This week’s field trip was Day One Stories, a site sponsored by Prudential where people tell their story about their first day of retirement. Although the main purpose for the site is to promote the insurance company services on retirement, the way they do it is by appealing to their audience. Several videos and audios count touching stories about individuals on their first day of retirement. Carefully done with appealing music, plot, images, and video, each piece successfully connects the audience with the storyteller and feel immediately identified.

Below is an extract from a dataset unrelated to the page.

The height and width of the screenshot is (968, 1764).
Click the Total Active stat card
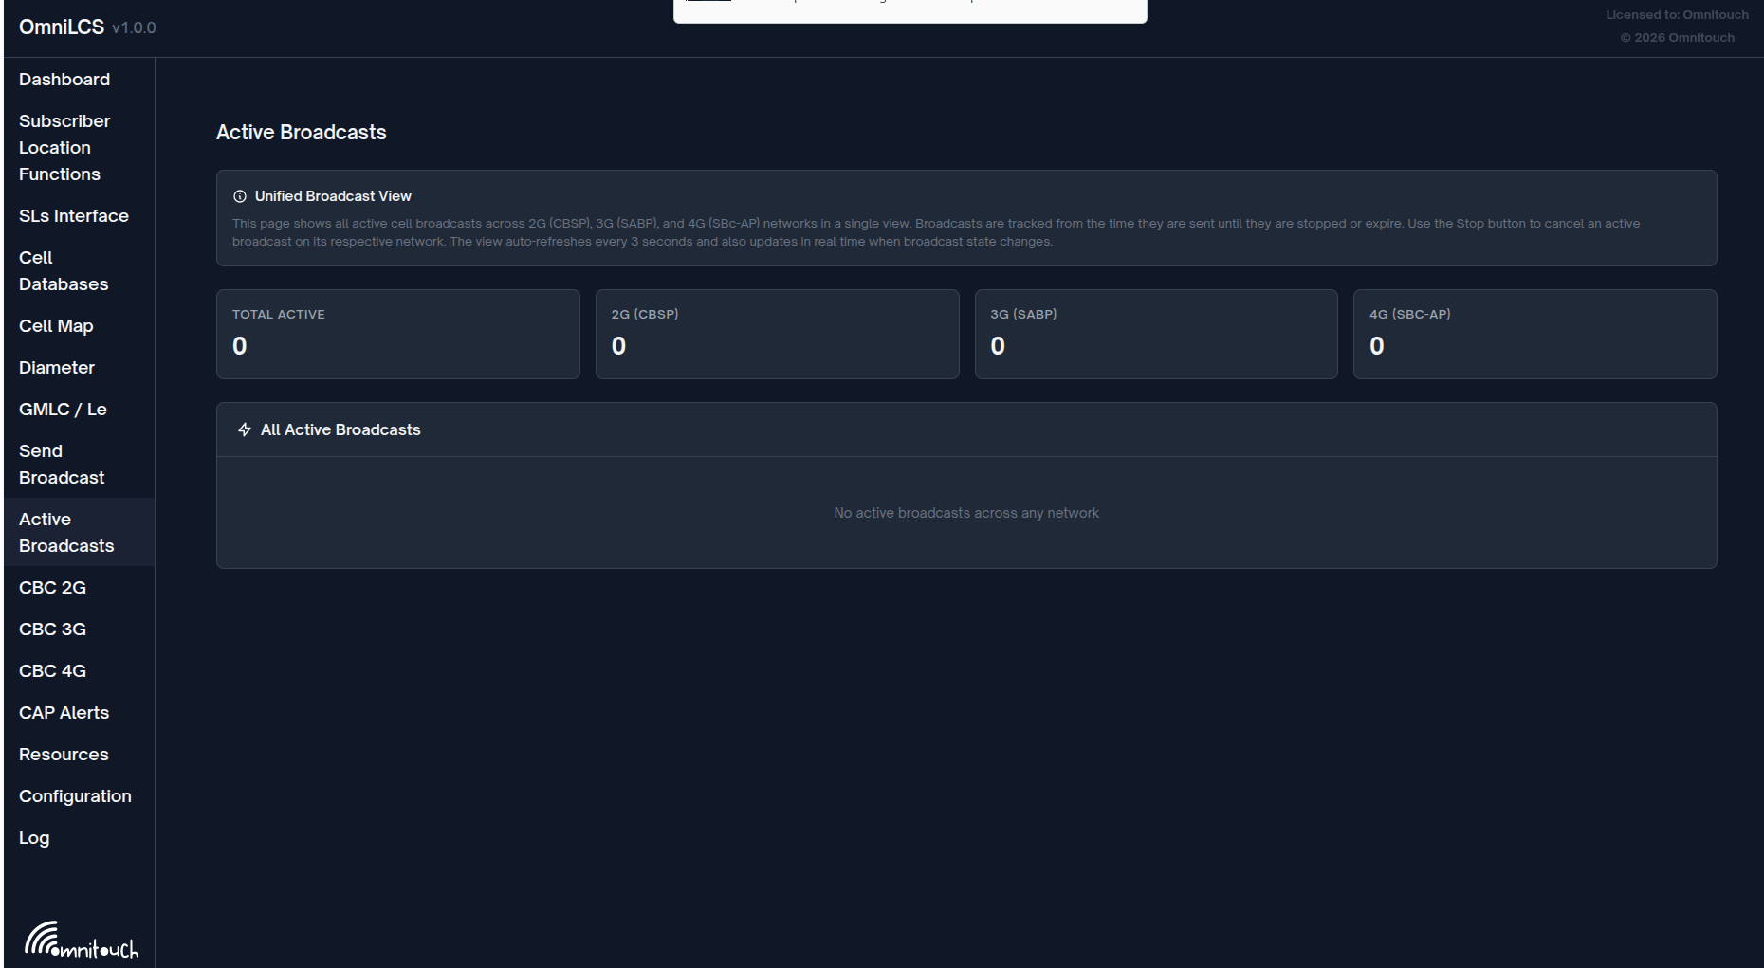397,334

Each storyteller embodies their story as they tell it from their hearts. They are not reading, they have no script. The way they narrate their lives makes you feel as if you are sitting next to them having a cup of coffee. Because they feel what they are saying, the voice doesn’t matter. It doesn’t matter that it’s not narrated by a professional voice-over, there is no need to: they talk with rhythm that goes according with key scenes during the videos. As Jack Maguire states in his book “The Power of Personal Storytelling: Spinning Tales to Connect with Others”, when you feel what you are talking about, embodying your story, “[C]hances are you will still be speaking naturally because your voice will proceed from your full being, rather than merely from your heart” (p. 184).

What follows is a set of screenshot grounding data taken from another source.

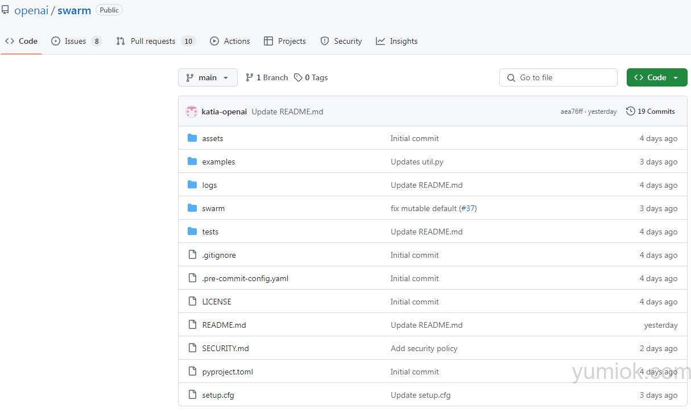This screenshot has width=691, height=412.
Task: Open the Pull requests tab
Action: coord(153,41)
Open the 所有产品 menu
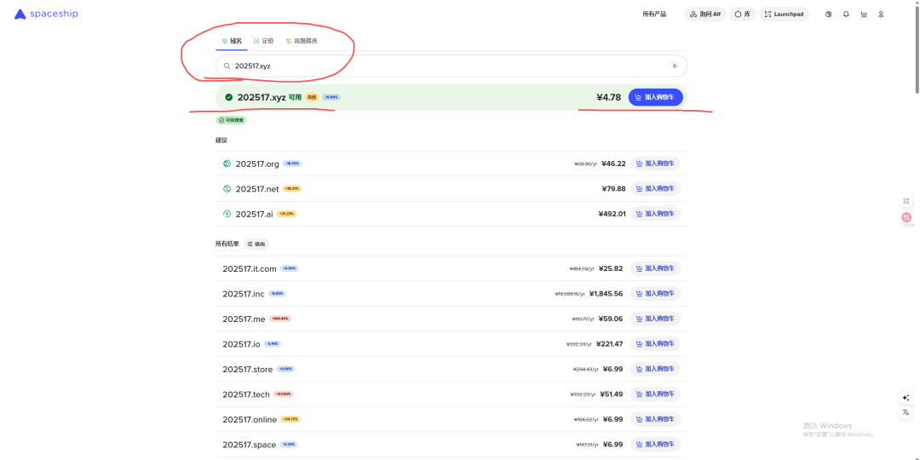 click(x=654, y=14)
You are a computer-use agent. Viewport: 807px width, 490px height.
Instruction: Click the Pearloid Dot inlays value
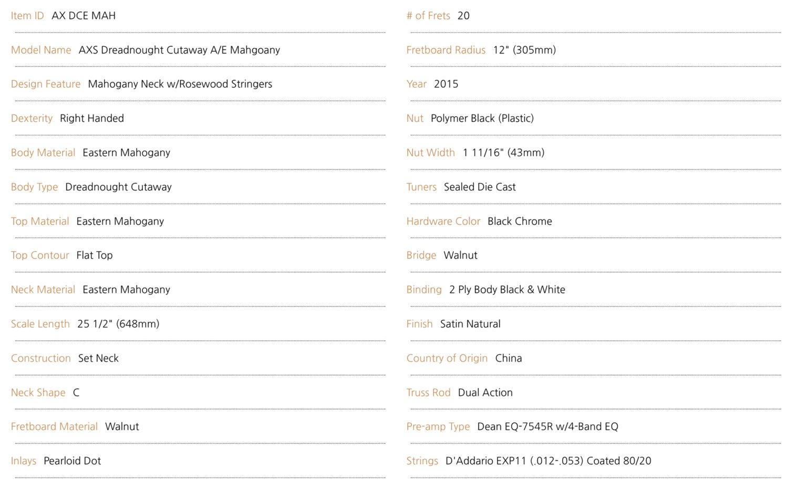click(x=72, y=461)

Maguire also mentions “key” scenes, parts of the story that you re-create either in words or images and they represent “stones” in the plot that give the audience “perceived needs and cues; the circumstances surrounding the telling ocassion; and the influence of the physical setting” (Maguire, 1998, p. 139). In the video narrated by Hermann Bouska, as he narrates his story, he asks himself what is it that he always wanted to do but he couldn’t do as he was working. Now that he has retired, he sees this as a “new beginning”. As he is saying these words, the next scene in the video is a white garage door slowly opening, as if representing his life now: a blank slate opening to a new beginning that he will have to discover. This key scene helps Hermann say a big concept about his life ahead with less words.
Maguire, J. (1998). The Power of Personal Storytelling. New York: Jeremy P. Tarcher/Putnam.